System Relative free energy DataDOI
Reactants 0.0 [8]
TS1 7.9 [1]
Int F(ax), O(eq) 5.1 [9]
TS2 10.2 (9.2)* [4]
Int F(eq), O(ax) 5.1 [10]
TS3 5.2 [6]
Products -4.0 [11]
Int F,O(ax) -2.5 [12]

*A lower energy orientation of the ion-pair has subsequently been found.[13]

This analysis shows just how different the carbon and the silicon substitution reactions are and how it is the pseudorotation interconverting two 5-coordinate intermediates that appears to be a key step. But questions remain unanswered. What is the energy of the pseudorotation interconverting an intermediate with ax/eq electronegative groups to one with di-axial electronegative groups? Are there transition states starting from the diaxial intermediate and resulting in elimination, and if so what are their relative energies? I leave answers to a follow up post. 


  1. Henry Rzepa., "trimethyl silyl enol + Me4N(+).F(-) 5-coordinate intermediate F axial TS", 2016.
  2. Henry Rzepa., "trimethyl silyl enol + Me4N(+).F(-) 5-coordinate intermediate F axial TS IRC", 2016.
  3. L. Wozniak, M. Cypryk, J. Chojnowski, and G. Lanneau, "Optically active silyl esters of phosphorus. II. Stereochemistry of reactions with nucleophiles", Tetrahedron, vol. 45, pp. 4403-4414, 1989.

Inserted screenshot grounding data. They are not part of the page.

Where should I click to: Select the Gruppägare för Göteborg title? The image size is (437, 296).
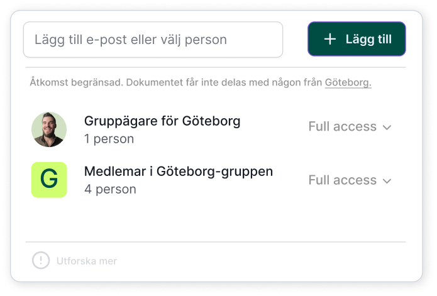162,121
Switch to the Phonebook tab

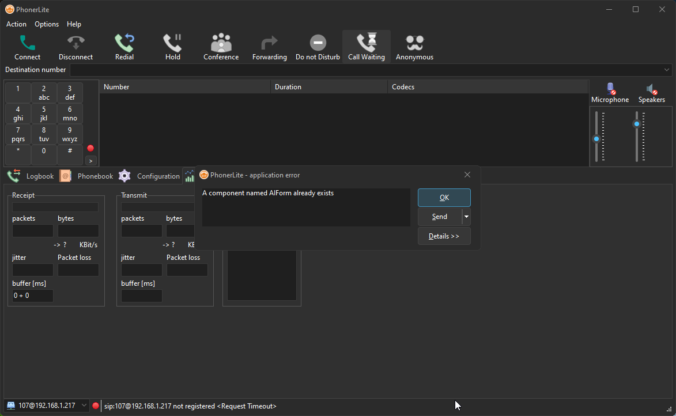click(x=95, y=176)

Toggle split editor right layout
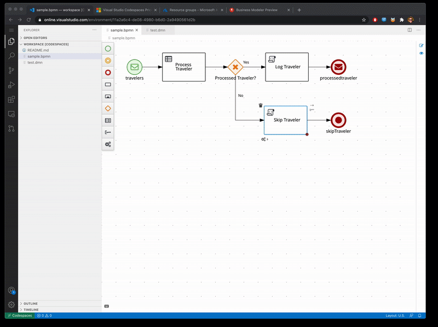pos(410,30)
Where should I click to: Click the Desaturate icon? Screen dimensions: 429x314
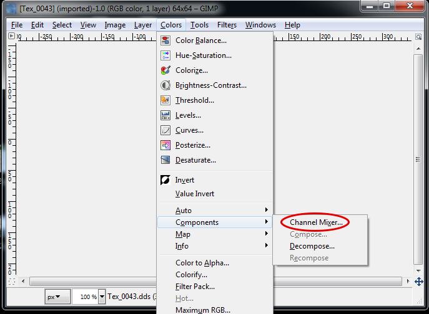165,160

  4. Henry Rzepa., "trimethyl silyl enol + Me4N(+).F(-) 5-coordinate intermediate Berry pseudorotation TS", 2016.
  5. Henry Rzepa., "trimethyl silyl enol + Me4N(+).F(-) 5-coordinate intermediate Berry pseudorotation TS IRC", 2016.
  6. Henry Rzepa., "trimethyl silyl enol + Me4N(+).F(-) TS", 2016.

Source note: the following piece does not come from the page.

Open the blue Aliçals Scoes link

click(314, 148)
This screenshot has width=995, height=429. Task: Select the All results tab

  7. Henry Rzepa., "trimethyl silyl enol + Me4N(+).F(-) TS IRC", 2016.
  8. Henry Rzepa., "enol + Me4N(+).F(-) Reactant", 2016.
  9. Henry Rzepa., "enol + Me4N(+).F(-) 5-coordinate intermediate F axial", 2016.
  10. Henry Rzepa., "trimethyl silyl enol + Me4N(+).F(-) 5-coordinate intermediate", 2016.
  11. Henry Rzepa., "enol + Me4N(+).F(-) Product", 2016.
  12. Henry Rzepa., "trimethyl silyl enol + Me4N(+).F(-) 5-coordinate intermediate F/O axial", 2016.
  13. Henry Rzepa., "5-coordinate intermediate Berry pseudorotation TS2 New conf?", 2016.